La pieza nace con la formulación de un texto que funciona casi como un mantra, un ritual, que a través de la repetición de “Yo merezco” al principio de cada enunciado se convierte en una herramienta performativa de resistencia y afirmación del ser. En esencia, el texto alude a la dignidad humana y el derecho a la plenitud vital, lo cual, debería ser algo intrínseco a la existencia, pero termina convirtiéndose en algo que debemos reivindicar o tomar conciencia de su ausencia.
Lo que se presenta en la obra es el registro acústico de este texto, donde la forma de onda sonora se materializa de dos maneras: Por una parte, a través de un gráfico elaborado en pan de oro, por otra, mediante la sutura del tejido del lienzo, que a su vez revela una herida. De ella emergió en oro la energía generada por el sonido del ritual, que reclama aquello que debiéramos tener garantizado como humanos. La sutura de la herida transcurre por aquellos pliegues por donde es imperativo abrir para propiciar la sanación de todo aquello que imposibilita la dignidad humana y el disfrute de una vida plena.

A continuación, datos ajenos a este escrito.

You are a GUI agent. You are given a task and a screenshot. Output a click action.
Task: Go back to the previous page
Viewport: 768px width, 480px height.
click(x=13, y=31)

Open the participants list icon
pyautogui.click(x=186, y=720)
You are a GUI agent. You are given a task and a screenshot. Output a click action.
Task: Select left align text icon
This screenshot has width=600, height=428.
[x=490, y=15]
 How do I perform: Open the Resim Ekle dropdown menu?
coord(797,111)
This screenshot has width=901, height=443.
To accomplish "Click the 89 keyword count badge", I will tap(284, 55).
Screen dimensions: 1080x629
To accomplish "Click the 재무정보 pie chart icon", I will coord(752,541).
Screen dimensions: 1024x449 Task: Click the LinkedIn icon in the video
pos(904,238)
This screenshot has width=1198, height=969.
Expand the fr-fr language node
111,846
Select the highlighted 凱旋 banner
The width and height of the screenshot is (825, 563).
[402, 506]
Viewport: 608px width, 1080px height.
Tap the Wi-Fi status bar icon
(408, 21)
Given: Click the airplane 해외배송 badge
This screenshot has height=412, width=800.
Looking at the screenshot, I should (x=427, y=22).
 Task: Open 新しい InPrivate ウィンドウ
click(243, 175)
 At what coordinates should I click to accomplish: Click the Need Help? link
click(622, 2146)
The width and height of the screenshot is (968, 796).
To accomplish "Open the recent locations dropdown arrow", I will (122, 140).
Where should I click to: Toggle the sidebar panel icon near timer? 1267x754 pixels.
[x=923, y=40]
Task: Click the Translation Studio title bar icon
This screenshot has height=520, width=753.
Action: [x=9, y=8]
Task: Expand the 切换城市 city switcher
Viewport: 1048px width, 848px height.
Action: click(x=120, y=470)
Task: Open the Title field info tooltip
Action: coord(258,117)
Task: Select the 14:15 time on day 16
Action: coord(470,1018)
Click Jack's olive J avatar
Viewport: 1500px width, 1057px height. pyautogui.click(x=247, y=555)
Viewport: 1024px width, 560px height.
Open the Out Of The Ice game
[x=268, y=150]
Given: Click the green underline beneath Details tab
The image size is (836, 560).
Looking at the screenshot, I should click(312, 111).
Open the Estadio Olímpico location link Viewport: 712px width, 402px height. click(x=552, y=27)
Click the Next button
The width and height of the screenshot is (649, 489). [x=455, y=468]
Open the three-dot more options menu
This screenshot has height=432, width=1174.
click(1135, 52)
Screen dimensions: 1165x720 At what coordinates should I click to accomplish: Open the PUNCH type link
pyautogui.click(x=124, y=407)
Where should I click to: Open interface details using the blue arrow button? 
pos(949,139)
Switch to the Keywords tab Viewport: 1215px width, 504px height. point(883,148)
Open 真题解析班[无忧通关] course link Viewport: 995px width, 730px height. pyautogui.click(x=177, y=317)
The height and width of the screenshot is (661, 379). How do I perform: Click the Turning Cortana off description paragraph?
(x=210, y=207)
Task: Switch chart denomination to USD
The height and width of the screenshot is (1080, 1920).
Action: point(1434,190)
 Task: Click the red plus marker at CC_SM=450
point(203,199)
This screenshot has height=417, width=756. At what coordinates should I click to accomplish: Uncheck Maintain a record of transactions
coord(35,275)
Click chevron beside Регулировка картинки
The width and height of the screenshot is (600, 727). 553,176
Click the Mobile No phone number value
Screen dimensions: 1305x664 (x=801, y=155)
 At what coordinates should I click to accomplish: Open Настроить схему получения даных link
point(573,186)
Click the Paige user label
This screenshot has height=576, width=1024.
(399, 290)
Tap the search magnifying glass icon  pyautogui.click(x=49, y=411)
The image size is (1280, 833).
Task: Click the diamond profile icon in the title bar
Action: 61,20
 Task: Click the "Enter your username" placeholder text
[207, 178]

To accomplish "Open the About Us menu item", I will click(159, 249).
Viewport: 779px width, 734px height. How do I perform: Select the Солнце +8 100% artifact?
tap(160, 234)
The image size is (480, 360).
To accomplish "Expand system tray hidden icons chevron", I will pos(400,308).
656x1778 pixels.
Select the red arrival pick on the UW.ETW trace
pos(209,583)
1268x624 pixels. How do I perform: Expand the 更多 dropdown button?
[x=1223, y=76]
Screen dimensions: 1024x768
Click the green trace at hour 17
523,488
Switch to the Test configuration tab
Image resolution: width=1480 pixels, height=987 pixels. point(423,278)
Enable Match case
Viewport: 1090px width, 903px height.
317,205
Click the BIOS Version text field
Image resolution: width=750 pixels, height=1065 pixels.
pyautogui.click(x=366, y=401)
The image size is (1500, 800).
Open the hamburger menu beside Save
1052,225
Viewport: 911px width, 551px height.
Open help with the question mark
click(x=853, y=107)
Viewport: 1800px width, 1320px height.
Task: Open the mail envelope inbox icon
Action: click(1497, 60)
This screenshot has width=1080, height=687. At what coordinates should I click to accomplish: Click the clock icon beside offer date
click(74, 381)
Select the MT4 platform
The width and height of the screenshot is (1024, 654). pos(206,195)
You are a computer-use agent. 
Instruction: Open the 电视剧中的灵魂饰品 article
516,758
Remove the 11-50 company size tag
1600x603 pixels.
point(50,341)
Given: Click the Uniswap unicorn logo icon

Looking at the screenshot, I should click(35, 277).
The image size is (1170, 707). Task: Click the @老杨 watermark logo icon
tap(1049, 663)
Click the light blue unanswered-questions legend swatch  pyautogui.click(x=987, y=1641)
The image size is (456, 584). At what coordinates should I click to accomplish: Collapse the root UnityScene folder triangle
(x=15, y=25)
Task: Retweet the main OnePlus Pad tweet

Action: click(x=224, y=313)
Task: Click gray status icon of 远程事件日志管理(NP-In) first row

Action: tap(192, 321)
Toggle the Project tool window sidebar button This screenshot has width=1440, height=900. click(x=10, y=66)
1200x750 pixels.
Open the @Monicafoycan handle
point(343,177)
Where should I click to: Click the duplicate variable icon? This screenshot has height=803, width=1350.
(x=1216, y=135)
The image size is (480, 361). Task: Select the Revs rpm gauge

La vegetación, las flores, crecen verticalmente apoyadas en los intersticios que la sutura y el gráfico sonoro generan, irrumpe así una presencia no humana que nos interpela al reflexionar sobre todo lo anterior, evidenciando que la posibilidad de una vida plena necesariamente debe incluir la vida plena de otras especies. A su vez, esta vegetación enlaza con la noción de un cuidado femenino del ritual, de la herida, de la cicatriz, que la mujer practica y domina desde épocas pretéritas, albergando, entre otros, el conocimiento acerca de las plantas medicinales y sus formas de uso, conformando la base de la medicina moderna. Según la investigadora ecofeminista Carolyn Merchant, el método científico moderno reemplazó la cosmovisión orgánica que veía en la naturaleza, en las mujeres y en la tierra las madres protectoras, por otra cosmovisión que las degradaba a la categoría de recursos permanentes.
La obra Cicatrices sin dolor tiene un componente mucho más íntimo, un cosmos personal que va tejiendo una línea de vida en busca de la dignidad y plenitud ya mencionadas. Ambas piezas se entrelazan en una relación simbiótica indispensable: no se trata de oponer individualidad y colectividad, sino de reconstituir su equilibrio. La sanación y los cuidados deben recuperar su dimensión comunitaria sin anular la autonomía individual, reconociendo que solo en la interdependencia es posible la plenitud.